What the task requires - Copy, without any change, the lines from the one that holds "Click the collapse sidebar arrow icon" through the final line of the material below.
Start of Records supplied
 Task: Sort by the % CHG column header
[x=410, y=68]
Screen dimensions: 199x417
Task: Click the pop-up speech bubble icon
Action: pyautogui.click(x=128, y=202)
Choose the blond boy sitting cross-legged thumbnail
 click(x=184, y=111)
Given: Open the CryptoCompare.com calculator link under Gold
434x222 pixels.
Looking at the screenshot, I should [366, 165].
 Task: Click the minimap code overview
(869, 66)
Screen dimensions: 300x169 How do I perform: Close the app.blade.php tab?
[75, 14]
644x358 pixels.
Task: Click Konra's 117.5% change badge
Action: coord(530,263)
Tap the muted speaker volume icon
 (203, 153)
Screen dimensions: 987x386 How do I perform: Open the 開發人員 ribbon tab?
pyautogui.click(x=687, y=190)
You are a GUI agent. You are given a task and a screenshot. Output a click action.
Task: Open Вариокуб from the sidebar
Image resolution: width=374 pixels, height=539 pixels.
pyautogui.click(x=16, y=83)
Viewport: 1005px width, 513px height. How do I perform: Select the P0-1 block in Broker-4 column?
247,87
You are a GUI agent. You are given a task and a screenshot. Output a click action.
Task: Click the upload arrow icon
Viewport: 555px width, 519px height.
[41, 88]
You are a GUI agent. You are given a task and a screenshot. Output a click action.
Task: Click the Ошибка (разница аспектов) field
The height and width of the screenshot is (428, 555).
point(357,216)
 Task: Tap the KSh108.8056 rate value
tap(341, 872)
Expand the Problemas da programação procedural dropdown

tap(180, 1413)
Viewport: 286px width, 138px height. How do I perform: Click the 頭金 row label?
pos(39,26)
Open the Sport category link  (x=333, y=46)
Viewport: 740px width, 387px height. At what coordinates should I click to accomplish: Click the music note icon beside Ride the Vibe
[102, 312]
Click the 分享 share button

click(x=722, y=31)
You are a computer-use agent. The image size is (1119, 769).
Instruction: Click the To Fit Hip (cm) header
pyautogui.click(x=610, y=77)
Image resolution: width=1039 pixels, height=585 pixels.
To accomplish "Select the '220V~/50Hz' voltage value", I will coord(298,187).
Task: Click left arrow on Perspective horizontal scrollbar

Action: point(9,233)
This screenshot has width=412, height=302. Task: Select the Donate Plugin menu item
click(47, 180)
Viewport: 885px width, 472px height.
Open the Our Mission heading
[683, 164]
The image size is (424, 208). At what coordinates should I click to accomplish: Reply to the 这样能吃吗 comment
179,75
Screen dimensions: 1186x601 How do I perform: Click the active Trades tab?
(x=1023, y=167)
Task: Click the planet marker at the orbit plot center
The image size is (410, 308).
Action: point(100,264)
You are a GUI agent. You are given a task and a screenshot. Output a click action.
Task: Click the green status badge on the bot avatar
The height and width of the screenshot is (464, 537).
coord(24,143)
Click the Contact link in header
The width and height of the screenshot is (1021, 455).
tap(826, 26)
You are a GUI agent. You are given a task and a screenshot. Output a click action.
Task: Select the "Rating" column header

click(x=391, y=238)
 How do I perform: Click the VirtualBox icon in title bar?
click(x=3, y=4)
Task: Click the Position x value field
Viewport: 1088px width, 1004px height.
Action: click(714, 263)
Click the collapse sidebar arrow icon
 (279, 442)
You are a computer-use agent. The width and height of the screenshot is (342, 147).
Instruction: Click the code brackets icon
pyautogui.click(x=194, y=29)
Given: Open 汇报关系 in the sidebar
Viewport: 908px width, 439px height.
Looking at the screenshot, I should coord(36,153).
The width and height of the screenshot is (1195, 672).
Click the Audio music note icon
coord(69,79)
End of Records supplied
Finished exercise -
Click the collapse sidebar arrow icon
 (279, 442)
You are a computer-use agent. The width and height of the screenshot is (342, 147).
Instruction: Click the code brackets icon
pyautogui.click(x=194, y=29)
Given: Open 汇报关系 in the sidebar
Viewport: 908px width, 439px height.
Looking at the screenshot, I should coord(36,153).
The width and height of the screenshot is (1195, 672).
Click the Audio music note icon
coord(69,79)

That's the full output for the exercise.